Forma e sostanza: la prima manovra targata Meloni, un anno fa, aveva visto due terzi delle risorse assorbite dalla necessità di attutire l’impatto della mazzata energetica sulle famiglie. Il resto lo aveva lasciato scritto Draghi. Quindi poco spazio alle priorità politiche di campagna elettorale. Questa volta la preoccupazione della premier è lasciare davvero il segno.

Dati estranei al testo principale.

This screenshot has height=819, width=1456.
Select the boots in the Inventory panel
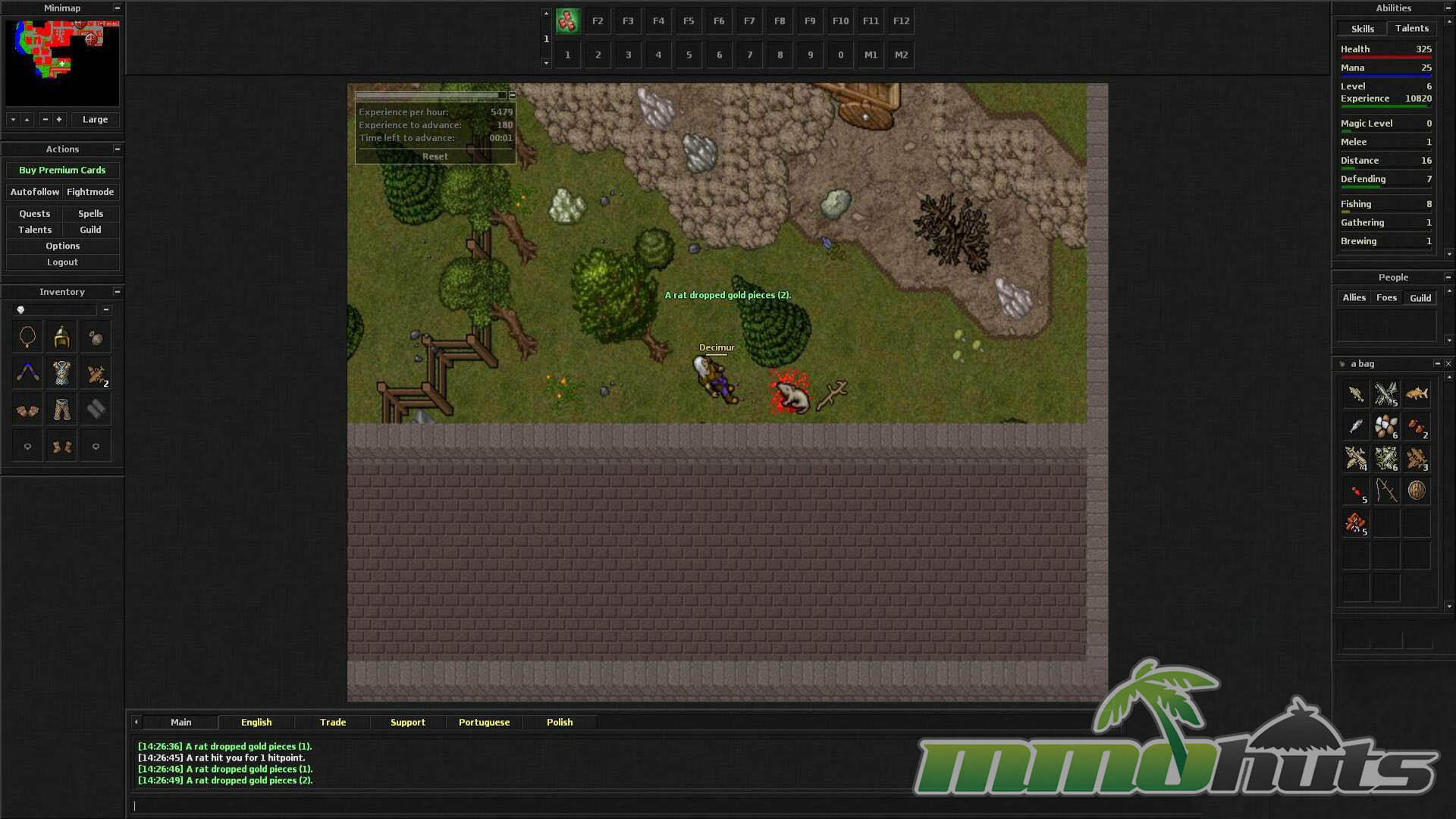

Nasce da qui il suo appello a fare politica nel decidere cosa tagliare, ministero per ministero: “Se ci sono misure che non condividiamo politicamente, quelle misure non vanno più finanziale, e le risorse recuperate utilizzate per gli interventi che sono nel nostro programma”, ha scandito.
Primo obiettivo dichiarato confermare il taglio del cuneo fiscale. La regia dei tagli chirurgici (e non più lineari come all’epoca di Tremonti) spetterà a Giorgetti. Una specie di argine contro i partiti famelici. Sui giornali sono apparse stime approssimative secondo cui per attuare tutto quello che i leader del centrodestra hanno promesso sotto l’ombrellone servirebbero 40 e più miliardi di euro. In cassa c’è una cifra infinitamente inferiore, e per raggranellare un tesoretto che si avvicini alla metà bisognerà lavorare alacremente di forbici.
Esempio da manuale degli sprechi che non saranno più permessi il superbonus targato 5 Stelle, definito “la più grande truffa ai danni dello Stato” con una stima di 12 miliardi di irregolarità. Peraltro, Meloni è stata chiara, non è che si possa abbandonare del tutto chi nel superbonus ha creduto e ora rischia “di trovarsi per strada”.
Cautela, e priorità politiche, dunque, un modo nemmeno troppo velato di ammonire chi si agita. In primo luogo Forza Italia, che alla disperata ricerca di visibilità dopo la morte di Berlusconi ha lanciato proposte che hanno agitato la politica d’agosto, come le privatizzazioni (anche se Giorgetti non le ha escluse a priori), dimostrando di non aver affatto digerito la tassa sugli extraprofitti delle banche, di cui – al contrario – la Meloni rivendica la piena responsabilità politica. Anche la Lega, che vuole interventi a sostegno di salari e pensioni, è avvertita: vietato esagerare nelle richieste.
La lista delle emergenze è lunga: si pensi solo alle cifre necessarie per calmierare il prezzo dei carburanti. Ma non si tratta solo di soldi (da trovare). Ci sono anche nodi delicati da sciogliere non direttamente quantificabili in termini di bilancio. Si pensi al dossier migranti, su cui Piantedosi e Mantovano hanno spiegato esserci un rallentamento della crescita degli arrivi, pur ammettendo che i numeri sono inammissibili e l’aumento dei primi otto mesi dell’anno è del 103%. E poi riforme istituzionali e premierato, autonomia differenziata, separazione delle carriere dei magistrati. Agenda fittissima, bucce di banana possibili ad ogni angolo.
Come ogni anno la stagione della legge di bilancio si preannuncia bollente, per di più con gli occhi dell’Europa puntati addosso. A pochi mesi dalle elezioni europee sarebbe illusorio attendersi sconti. C’è il Pnrr da rinegoziare per una larga fetta, c’è sullo sfondo la trattativa ormai serrata sulle regole dell’austerità, destinate a tornare in vigore dal primo gennaio 2024, dopo la sospensione pandemica. L’Italia è forse il Paese che ha più da perdere da un ritorno integrale al Patto di stabilità e crescita.
E anche sui migranti l’unica svolta possibile, la condivisione della pressione migratoria, passa dal pieno coinvolgimento di Bruxelles. Certo, molti paesi sono in difficoltà, a cominciare dalla locomotiva tedesca quasi ferma. Ma è inutile farsi troppe illusioni: per l’Italia di Meloni l’autunno sarà un percorso a ostacoli, che la premier dovrà stare bene attenta a schivare.